### Exercise task
Copy out the rows below word for word, from the line containing "Click the retweet" through the line containing "click(1015, 114)", both included.

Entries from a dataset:
+--

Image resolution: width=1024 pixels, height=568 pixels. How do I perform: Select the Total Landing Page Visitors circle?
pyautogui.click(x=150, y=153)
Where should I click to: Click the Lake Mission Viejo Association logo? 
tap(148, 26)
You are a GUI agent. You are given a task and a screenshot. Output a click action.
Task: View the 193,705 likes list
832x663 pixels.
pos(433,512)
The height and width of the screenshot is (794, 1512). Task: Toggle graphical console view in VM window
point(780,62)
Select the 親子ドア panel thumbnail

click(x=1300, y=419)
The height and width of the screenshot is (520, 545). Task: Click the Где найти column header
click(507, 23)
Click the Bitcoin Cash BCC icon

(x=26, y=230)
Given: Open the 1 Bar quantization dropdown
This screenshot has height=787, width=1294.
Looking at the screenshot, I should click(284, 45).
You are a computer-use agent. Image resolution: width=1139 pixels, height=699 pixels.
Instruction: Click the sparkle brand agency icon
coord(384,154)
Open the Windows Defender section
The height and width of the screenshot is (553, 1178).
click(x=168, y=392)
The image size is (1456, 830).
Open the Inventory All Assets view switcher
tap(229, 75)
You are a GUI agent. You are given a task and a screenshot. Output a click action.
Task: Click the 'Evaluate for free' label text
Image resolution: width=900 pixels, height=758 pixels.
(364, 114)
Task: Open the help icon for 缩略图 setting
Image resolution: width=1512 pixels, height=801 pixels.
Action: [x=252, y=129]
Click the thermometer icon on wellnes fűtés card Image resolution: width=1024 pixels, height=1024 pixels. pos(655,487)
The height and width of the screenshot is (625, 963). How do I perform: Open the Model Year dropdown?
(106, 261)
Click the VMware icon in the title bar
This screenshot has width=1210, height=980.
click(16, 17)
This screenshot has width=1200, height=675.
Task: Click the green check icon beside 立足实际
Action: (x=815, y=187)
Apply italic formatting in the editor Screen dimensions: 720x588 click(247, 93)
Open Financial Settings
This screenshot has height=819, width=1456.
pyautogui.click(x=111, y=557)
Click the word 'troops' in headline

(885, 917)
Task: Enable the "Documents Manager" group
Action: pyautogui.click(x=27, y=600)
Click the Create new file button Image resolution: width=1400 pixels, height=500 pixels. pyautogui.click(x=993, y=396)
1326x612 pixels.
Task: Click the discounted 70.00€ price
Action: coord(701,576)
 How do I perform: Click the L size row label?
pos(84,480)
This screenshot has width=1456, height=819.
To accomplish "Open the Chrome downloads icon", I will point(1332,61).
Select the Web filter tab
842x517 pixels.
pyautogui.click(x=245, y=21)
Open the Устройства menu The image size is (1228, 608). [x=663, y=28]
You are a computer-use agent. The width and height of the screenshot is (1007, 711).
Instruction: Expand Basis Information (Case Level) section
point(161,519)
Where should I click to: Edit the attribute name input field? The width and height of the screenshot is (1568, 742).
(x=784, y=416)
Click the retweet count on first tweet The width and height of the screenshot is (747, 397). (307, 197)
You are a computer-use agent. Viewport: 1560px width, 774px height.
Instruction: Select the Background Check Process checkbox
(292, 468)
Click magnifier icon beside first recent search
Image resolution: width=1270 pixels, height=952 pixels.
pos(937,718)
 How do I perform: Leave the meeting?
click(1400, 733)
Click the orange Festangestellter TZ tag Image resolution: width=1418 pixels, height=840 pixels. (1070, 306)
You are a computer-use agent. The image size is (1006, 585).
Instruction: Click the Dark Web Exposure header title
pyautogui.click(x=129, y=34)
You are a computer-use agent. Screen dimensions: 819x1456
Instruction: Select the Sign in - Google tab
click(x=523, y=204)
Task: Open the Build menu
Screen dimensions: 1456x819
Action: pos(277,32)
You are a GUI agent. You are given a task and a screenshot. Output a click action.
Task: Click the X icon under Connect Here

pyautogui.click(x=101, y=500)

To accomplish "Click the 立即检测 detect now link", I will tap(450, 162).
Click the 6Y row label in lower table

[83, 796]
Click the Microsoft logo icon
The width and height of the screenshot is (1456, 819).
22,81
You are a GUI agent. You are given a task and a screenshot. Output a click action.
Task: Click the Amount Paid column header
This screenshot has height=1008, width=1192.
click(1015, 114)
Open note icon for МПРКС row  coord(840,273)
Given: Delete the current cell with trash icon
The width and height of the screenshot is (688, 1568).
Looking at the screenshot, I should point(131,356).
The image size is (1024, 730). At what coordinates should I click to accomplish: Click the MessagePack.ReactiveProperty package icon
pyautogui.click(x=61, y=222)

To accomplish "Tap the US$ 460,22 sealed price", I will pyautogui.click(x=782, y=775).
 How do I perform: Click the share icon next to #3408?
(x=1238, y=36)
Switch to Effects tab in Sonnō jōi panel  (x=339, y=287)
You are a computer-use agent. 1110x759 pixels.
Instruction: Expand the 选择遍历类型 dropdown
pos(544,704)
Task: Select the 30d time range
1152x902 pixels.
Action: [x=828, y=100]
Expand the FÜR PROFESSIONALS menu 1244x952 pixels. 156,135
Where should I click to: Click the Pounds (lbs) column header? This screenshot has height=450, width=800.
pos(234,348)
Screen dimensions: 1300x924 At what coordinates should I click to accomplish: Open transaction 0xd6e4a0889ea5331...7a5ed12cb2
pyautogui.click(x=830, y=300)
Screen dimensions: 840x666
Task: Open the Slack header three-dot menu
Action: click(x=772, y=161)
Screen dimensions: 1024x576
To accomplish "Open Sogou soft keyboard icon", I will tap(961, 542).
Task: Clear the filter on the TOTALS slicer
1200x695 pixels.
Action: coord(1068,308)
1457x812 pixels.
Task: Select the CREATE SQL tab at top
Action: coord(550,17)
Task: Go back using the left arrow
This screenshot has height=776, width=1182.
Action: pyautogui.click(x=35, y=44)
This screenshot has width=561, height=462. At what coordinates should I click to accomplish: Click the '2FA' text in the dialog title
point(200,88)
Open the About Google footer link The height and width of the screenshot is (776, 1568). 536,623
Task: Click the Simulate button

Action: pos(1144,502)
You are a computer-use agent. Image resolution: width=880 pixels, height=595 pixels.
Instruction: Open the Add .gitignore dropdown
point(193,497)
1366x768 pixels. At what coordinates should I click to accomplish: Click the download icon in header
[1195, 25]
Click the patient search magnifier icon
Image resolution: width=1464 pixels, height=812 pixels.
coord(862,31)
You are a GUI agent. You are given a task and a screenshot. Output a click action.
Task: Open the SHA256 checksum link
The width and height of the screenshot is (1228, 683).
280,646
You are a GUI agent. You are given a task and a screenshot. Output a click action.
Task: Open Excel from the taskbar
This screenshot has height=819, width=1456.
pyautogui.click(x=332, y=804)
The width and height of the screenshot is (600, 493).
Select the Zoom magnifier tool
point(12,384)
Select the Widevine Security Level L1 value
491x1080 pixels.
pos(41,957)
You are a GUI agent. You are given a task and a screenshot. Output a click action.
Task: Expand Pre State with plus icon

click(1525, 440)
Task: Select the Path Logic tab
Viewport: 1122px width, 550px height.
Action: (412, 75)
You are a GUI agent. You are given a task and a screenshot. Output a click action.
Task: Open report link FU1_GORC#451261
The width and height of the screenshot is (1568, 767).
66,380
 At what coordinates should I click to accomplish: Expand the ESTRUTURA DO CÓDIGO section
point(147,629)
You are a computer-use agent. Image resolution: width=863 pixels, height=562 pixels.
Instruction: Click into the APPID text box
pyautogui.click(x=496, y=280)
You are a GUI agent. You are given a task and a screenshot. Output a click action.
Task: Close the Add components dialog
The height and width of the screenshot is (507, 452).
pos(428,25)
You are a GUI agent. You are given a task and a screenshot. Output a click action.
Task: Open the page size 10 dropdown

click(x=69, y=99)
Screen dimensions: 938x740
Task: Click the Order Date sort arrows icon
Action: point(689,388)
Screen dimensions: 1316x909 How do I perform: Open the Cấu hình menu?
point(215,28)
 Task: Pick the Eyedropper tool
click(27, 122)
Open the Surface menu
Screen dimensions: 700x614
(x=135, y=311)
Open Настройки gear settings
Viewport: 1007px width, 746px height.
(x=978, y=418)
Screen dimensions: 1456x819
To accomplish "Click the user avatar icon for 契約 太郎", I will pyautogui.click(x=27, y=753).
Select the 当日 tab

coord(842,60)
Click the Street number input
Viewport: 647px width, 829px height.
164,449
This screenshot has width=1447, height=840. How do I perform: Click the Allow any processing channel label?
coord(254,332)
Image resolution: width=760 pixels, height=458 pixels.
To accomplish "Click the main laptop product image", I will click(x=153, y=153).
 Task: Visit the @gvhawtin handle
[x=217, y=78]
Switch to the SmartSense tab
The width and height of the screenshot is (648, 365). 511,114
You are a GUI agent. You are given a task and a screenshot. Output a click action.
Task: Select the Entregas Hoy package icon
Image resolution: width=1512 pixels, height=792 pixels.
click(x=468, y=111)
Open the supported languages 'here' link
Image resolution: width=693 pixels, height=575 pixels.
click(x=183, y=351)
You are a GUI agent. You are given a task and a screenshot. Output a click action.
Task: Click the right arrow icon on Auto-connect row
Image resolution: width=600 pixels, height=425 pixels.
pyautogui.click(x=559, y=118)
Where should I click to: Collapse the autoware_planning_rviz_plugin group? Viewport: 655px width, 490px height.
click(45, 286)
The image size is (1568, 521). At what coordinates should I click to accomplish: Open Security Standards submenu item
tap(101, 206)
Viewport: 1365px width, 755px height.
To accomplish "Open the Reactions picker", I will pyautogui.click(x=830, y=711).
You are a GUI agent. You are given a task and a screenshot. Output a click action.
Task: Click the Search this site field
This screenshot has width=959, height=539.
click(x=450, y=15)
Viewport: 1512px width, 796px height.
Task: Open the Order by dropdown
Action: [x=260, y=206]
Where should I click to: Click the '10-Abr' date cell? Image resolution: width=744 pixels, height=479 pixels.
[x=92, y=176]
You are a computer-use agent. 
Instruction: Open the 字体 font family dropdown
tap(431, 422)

+--

### The result
Click the retweet count on first tweet The width and height of the screenshot is (747, 397). (307, 197)
You are a computer-use agent. Viewport: 1560px width, 774px height.
Instruction: Select the Background Check Process checkbox
(292, 468)
Click magnifier icon beside first recent search
Image resolution: width=1270 pixels, height=952 pixels.
pos(937,718)
 How do I perform: Leave the meeting?
click(1400, 733)
Click the orange Festangestellter TZ tag Image resolution: width=1418 pixels, height=840 pixels. (1070, 306)
You are a computer-use agent. The image size is (1006, 585).
Instruction: Click the Dark Web Exposure header title
pyautogui.click(x=129, y=34)
You are a computer-use agent. Screen dimensions: 819x1456
Instruction: Select the Sign in - Google tab
click(x=523, y=204)
Task: Open the Build menu
Screen dimensions: 1456x819
Action: pos(277,32)
You are a GUI agent. You are given a task and a screenshot. Output a click action.
Task: Click the X icon under Connect Here

pyautogui.click(x=101, y=500)

To accomplish "Click the 立即检测 detect now link", I will tap(450, 162).
Click the 6Y row label in lower table

[83, 796]
Click the Microsoft logo icon
The width and height of the screenshot is (1456, 819).
22,81
You are a GUI agent. You are given a task and a screenshot. Output a click action.
Task: Click the Amount Paid column header
This screenshot has height=1008, width=1192.
click(1015, 114)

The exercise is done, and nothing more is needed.